Although both of these players have played remarkably well, it is the manner in which they accomplished their achievements that creates unique similarities.

Mays and Posey both won the National League Rookie of the Year Award while playing for the Giants. And their stat lines for those seasons were eerily similar: Mays had 59 runs, 127 hits, 68 RBIs and 20 HRs; Posey had 58 runs, 124 hits, 67 RBIs and 18 HRs.

But after doing so, they both missed most of their second season in the majors. The Army drafted Mays to serve for most of the 1952 and all of the 1953 season while the Korean War was going on. Posey only played 45 games in 2011 before having his season cut short following a collision at the plate. This time off affected neither player, as they both came back from their respective breaks to win the National League MVP award and win the World Series, again with similar statistics: Mays had a .345 batting average with 195 hits and 110 RBIs; Posey had a .336 batting average with 178 hits and 103 RBIs.

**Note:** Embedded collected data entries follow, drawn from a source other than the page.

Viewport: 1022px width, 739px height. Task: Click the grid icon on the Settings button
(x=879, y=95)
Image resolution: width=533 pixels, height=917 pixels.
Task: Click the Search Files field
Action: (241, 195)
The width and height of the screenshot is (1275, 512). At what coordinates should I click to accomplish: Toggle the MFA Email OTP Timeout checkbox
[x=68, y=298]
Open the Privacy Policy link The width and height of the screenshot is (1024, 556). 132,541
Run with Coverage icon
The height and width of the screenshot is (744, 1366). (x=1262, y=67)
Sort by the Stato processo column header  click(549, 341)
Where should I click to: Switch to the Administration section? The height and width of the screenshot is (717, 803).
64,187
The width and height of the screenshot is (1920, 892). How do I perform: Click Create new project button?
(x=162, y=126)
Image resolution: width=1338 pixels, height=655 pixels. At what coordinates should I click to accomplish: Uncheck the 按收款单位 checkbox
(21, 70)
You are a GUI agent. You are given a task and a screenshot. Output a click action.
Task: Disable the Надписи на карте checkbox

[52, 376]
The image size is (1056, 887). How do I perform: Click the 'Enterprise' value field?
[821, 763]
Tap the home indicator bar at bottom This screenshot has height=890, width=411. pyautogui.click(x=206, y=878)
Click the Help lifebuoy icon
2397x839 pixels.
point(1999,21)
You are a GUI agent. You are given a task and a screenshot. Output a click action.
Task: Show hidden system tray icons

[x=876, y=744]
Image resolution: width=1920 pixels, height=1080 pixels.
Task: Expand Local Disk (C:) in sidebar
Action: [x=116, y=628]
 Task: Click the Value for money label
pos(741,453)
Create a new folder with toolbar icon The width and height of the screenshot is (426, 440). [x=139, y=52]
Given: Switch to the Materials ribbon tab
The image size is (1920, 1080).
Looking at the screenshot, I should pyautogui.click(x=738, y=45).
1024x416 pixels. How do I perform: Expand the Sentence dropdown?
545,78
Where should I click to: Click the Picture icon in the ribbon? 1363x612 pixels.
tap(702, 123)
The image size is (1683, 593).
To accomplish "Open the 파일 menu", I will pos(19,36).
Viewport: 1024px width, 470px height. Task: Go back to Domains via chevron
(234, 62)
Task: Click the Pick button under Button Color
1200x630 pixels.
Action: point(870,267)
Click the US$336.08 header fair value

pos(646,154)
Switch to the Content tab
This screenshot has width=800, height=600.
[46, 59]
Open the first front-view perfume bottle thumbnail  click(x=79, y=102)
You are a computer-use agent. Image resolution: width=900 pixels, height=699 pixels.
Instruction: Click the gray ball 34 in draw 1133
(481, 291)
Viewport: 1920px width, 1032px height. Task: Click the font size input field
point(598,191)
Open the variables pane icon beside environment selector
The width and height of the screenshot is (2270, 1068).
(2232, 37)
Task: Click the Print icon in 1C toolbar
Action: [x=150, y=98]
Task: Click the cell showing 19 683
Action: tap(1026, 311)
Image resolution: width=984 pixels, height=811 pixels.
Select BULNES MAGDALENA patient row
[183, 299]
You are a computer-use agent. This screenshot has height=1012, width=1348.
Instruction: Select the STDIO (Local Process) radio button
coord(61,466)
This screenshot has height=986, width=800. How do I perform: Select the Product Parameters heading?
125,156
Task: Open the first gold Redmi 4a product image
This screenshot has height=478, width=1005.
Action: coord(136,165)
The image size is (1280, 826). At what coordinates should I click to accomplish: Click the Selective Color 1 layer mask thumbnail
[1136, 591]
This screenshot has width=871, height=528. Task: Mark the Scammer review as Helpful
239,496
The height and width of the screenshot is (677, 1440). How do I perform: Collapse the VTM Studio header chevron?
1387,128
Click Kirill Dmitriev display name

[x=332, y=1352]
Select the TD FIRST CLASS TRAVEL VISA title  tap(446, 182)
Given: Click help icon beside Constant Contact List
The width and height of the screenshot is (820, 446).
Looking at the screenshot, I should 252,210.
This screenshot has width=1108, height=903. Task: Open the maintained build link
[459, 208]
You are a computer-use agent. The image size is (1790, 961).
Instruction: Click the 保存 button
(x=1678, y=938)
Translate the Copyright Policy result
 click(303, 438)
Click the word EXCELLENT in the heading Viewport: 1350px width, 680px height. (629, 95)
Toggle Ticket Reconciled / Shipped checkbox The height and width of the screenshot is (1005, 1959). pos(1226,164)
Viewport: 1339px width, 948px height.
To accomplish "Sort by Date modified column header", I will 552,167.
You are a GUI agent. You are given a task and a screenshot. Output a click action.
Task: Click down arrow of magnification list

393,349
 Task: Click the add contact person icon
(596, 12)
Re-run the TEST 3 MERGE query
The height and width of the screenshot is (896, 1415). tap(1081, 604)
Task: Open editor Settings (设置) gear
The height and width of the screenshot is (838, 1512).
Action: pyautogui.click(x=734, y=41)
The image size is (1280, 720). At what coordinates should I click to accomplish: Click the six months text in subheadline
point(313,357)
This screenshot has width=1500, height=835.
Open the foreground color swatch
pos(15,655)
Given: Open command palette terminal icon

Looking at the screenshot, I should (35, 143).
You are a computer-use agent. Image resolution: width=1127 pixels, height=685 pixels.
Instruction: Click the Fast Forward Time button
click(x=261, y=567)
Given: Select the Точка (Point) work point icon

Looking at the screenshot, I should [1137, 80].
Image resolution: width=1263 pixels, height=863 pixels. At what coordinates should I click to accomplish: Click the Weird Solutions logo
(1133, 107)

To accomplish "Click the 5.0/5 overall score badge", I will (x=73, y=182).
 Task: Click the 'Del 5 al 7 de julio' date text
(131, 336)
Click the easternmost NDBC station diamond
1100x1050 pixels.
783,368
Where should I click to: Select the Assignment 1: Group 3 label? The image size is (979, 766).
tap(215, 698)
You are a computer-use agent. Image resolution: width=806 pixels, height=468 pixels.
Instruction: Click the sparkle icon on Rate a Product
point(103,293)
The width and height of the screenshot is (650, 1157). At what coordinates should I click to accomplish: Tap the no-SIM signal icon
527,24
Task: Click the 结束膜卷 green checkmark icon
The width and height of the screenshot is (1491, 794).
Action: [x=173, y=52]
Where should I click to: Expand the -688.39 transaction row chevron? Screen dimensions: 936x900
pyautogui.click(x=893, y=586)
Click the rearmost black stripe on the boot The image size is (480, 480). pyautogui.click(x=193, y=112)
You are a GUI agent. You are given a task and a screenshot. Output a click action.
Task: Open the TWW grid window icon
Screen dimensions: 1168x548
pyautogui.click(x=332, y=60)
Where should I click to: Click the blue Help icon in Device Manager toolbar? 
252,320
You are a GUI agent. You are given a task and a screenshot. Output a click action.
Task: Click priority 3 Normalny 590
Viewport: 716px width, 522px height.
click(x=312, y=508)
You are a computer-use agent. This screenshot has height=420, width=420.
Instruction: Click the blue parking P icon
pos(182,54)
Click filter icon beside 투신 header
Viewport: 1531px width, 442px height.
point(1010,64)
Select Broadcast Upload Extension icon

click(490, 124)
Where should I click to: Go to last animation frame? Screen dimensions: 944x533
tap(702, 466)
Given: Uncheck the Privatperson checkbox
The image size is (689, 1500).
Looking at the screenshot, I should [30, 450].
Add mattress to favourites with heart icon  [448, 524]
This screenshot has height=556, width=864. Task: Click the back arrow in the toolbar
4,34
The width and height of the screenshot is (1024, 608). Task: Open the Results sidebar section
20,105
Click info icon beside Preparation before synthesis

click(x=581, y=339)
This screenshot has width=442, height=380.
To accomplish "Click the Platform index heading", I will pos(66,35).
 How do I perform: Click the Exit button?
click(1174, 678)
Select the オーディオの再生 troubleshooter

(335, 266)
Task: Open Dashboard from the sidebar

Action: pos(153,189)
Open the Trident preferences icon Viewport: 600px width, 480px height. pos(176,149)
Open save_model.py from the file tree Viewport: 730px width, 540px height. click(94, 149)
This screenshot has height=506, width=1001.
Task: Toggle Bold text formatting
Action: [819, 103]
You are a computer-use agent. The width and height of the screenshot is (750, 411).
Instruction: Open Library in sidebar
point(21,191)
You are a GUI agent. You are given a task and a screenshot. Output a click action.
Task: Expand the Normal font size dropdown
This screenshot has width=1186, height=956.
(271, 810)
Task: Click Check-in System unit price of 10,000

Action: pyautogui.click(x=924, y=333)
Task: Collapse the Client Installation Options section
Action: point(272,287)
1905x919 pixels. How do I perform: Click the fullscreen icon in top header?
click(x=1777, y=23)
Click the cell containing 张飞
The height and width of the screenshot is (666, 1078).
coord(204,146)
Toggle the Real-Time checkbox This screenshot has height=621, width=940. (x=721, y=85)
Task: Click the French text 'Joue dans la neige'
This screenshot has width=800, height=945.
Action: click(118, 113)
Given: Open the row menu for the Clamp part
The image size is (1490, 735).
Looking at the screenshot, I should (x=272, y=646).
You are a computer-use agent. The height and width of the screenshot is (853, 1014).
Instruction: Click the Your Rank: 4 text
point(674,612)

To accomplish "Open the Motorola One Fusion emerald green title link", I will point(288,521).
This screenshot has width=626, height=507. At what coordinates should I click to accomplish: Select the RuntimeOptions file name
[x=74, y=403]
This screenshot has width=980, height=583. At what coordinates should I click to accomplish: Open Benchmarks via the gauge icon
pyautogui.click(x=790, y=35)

While comparing a center fielder to a catcher is unusual, the similarities between Mays and Posey are exceptional enough to warrant a closer look at the pair’s careers. Although Posey already has one more World Series ring than Mays, Mays was still able to establish himself as one of the game’s best players. After beginning his career in the majors so similarly to one of the game’s greats, it will be interesting and exciting to see what Posey will do in the coming years.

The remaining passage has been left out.